The aim of the current study is to determine the extent to which adverse childhood experiences impact total tooth loss among older adults in the United States. To determine whether the association between adverse experiences and total tooth loss is largely cumulative or specific to a certain period of time, the sensitive period, accumulation, and social mobility models are examined.
2 |. METHODS
2.1 |. Data
Data are drawn from the 2012 Health and Retirement Study (HRS), merged with multiple HRS data sources including the 2015 Life History Mail Survey (LHMS) and the retrospective childhood variables from the HRS core surveys (1998–2010). The HRS is a nationally representative longitudinal study of older adults in the United States and their spouses aged 51 and older, which includes the core surveyed every two years, and off-year supplementary mail surveys administered in between waves of the HRS core.23 The HRS was initiated in 1992 and has collected information on the changing social, financial, and health conditions of late adulthood in the core. Additionally, HRS has collected retrospective childhood information from 1998 onwards. Questions about childhood SES and health are included in the core entry interview, and from 2006 onwards, questions about early traumas are included in the psychosocial leave-behind questionnaire. The 2015 LHMS extended this information by asking detailed information on childhood family history. This study focuses on HRS respondents aged 51 and older in 2012 who were administered the supplemental survey in the 2015 LHMS (N = 6,427). Outcome variable and most health-related variables came from the 2012 HRS core, while childhood experiences, adult educational attainment, and poverty status were drawn from the previous HRS surveys (1998–2010) and the 2015 LHMS.
2.2 |. Measures
The outcome of interest in this study is total tooth loss. Total tooth loss was measured through respondent’s report on the core question of, “Have you lost all your upper and lower natural permanent teeth?” (1 = yes; 0 = no).
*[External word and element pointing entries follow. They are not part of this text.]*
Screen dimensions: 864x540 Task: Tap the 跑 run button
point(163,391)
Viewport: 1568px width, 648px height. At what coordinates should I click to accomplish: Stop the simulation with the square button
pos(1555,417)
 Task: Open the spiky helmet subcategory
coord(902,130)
Four binary indicators of childhood adversity were measured, including: (a) childhood financial hardship, (b) childhood abuse, (c) cigarette use during childhood, and (d) childhood trauma. Using the core, childhood financial hardship was created through the core question of, “Would you say your family, from birth to age 16, was pretty well off financially, about average, or poor?” (1 = poor; 0 = average/well off). Childhood abuse was measured if respondents reported in the leave-behind questionnaire that they were physically abused by parents (1 = yes; 0 = no). Childhood smoking was assessed through the question in the core, “Did you regularly (for six months or more) smoke cigarettes while you were in grade school or high school?” (1 = yes; 0 = no). Using the LHMS, childhood trauma was measured if respondents reported that, from birth to age 16, they experienced parental death (either or both) and/or divorce (= 1) compared with those who did not.
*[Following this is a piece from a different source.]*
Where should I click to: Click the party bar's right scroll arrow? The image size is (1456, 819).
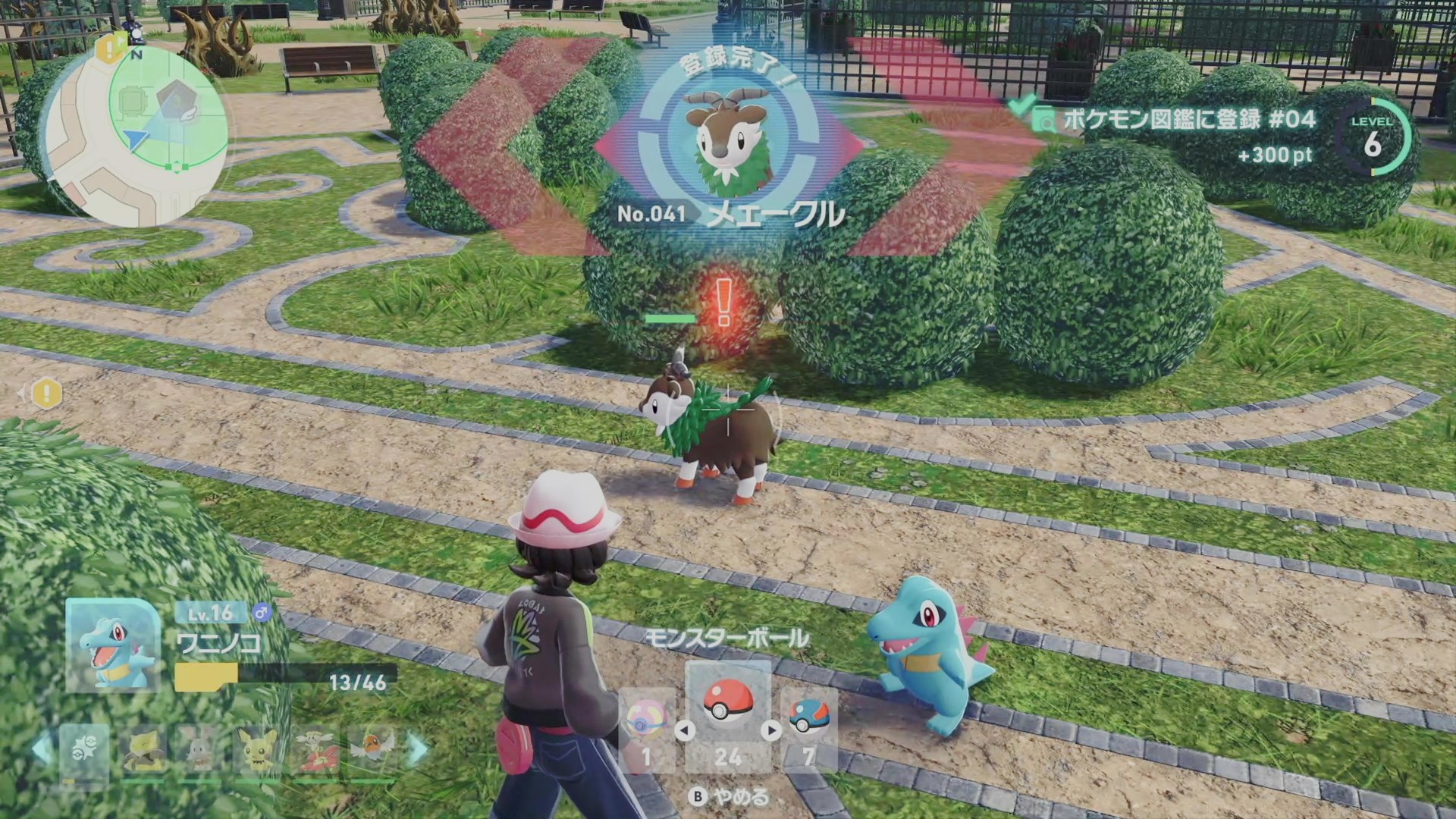[x=418, y=749]
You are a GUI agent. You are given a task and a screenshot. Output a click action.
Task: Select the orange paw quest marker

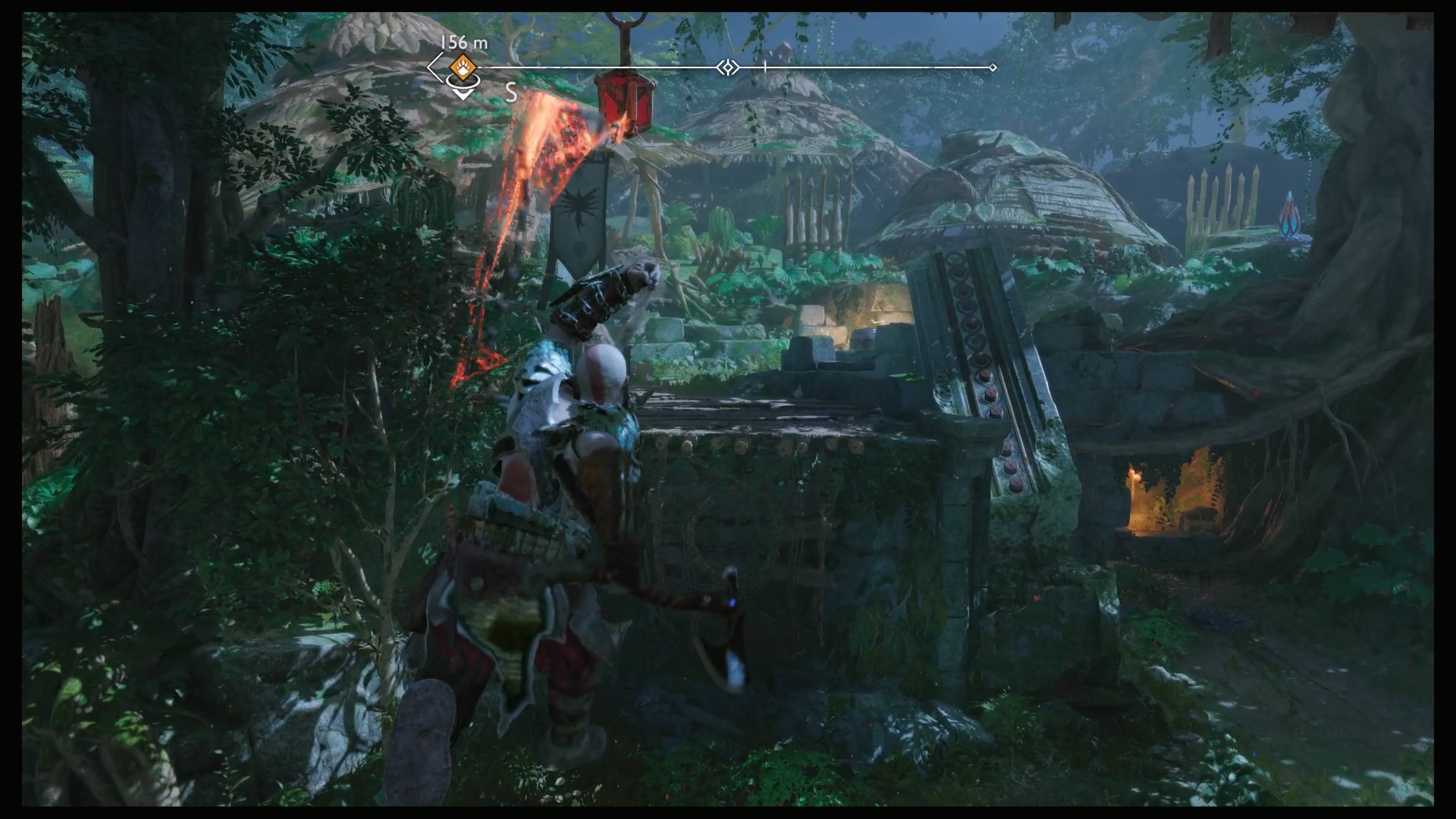462,67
Two binary indicators of adult adversity were measured: (a) low educational attainment (1 = high school or less; 0 = college or more) and (b) poverty status since age 51. Poverty status was defined if a respondent’s household income has ever been below the US Census poverty threshold since survey entry (1 = ever lived in poverty since age 51; 0 = no). Because educational attainment is causally prior to poverty status, low educational attainment was considered adult adversity experienced in the period of early adulthood, while poverty status reflects late adulthood adversity.
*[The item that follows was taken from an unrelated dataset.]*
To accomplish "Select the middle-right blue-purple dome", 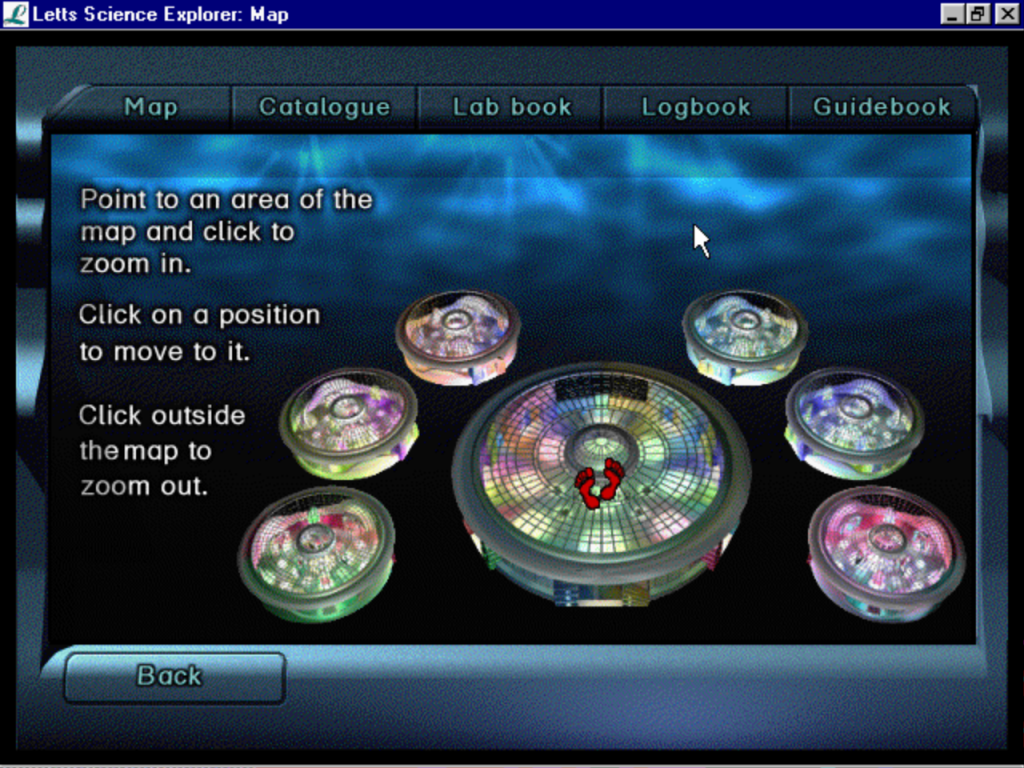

Current heath behaviors and conditions were controlled to reflect correlates of poor oral health. Diabetes (1 = yes; 0 = no) and lung diseases (1 = yes; 0 = no) were adjusted as these are known contributors to poor oral health conditions such as periodontal diseases.24 Evidence suggests that memory performance is a strong predictor of oral hygiene.25 Memory performance was assessed by summing the number of immediate and delayed recall words. Health behaviors include recent dentist visit (1 = yes in the past two years; 0 = no), current smoking (1 = yes; 0 = no), and drinking status (mild vs. heavy vs. no drinking [=reference]). Using the national guideline,26 heavy drinking was defined if respondents reported that they had more than three drinks when drinking (mild drinking = one or two drinks).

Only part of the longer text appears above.